Oh to be Ita! ~ My IdeaLife

Friday, 22 April 2011

Oh to be Ita!


Like many in Australia I tuned in to the ABC’s Paper Giants on Sunday and Monday nights. I was born in the 70s and the footage of red rattlers~, paperboys selling at intersections, 20c tolls on the harbour bridge all brought back so many of my own childhood memories. Add to this the fact my Dad was a newspaper man, and for me the nostalgia of the series was like a beautiful warm blanket wrapped around what in essence was an amazing true story of a woman and mother: Ita Buttrose. No wonder I sat there mesmerised despite my sleep deprivation.

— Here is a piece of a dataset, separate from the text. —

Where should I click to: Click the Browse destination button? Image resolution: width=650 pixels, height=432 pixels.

Putting the sentimentality of the series aside, one scene stuck in my mind. It was where Ita arrives home to her ultimately ungrateful, student husband after an obviously long and stressful day at work (picture all 6’2” of Kerry Packer in full flight yelling down at you) only to start dinner for him ‘Do you want onions with your steak?’ and then sit down to the sewing machine!

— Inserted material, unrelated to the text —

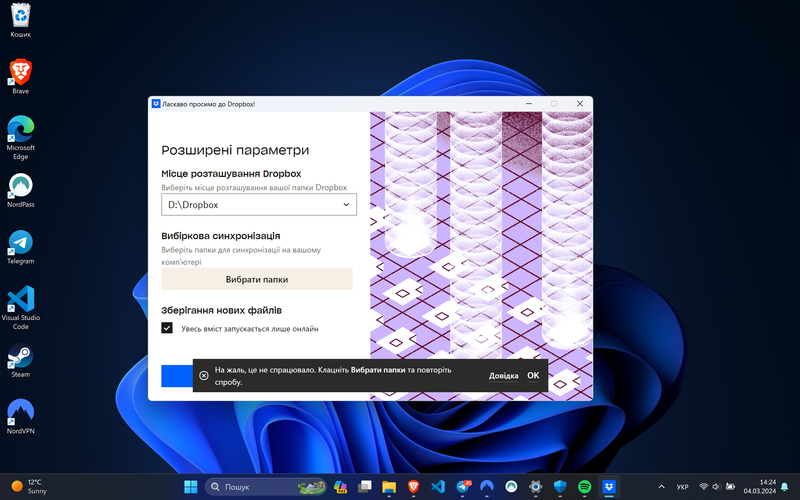Click the Dropbox icon in the taskbar
Image resolution: width=800 pixels, height=500 pixels.
point(609,486)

Now I have issues, namely two boys and a man, but none of my males expect this sort of service, thank goodness. So am I out there celebrating this fact? - no instead I’ve been having hormone-fueled meltdowns over things like having to settle both kids most nights or because my husband reads the paper on the weekend while shoveling cereal into our 2 year old, which is not my idea of great parenting. 

In fact the list of my grievances is quite long and I know the generation of women before me would probably not understand how or why given how relatively good I've got it. So I did some soul-searching as not so fond of the shouting fishwife lurking far too close to the surface. What I discovered was that expectations are the root of all evil.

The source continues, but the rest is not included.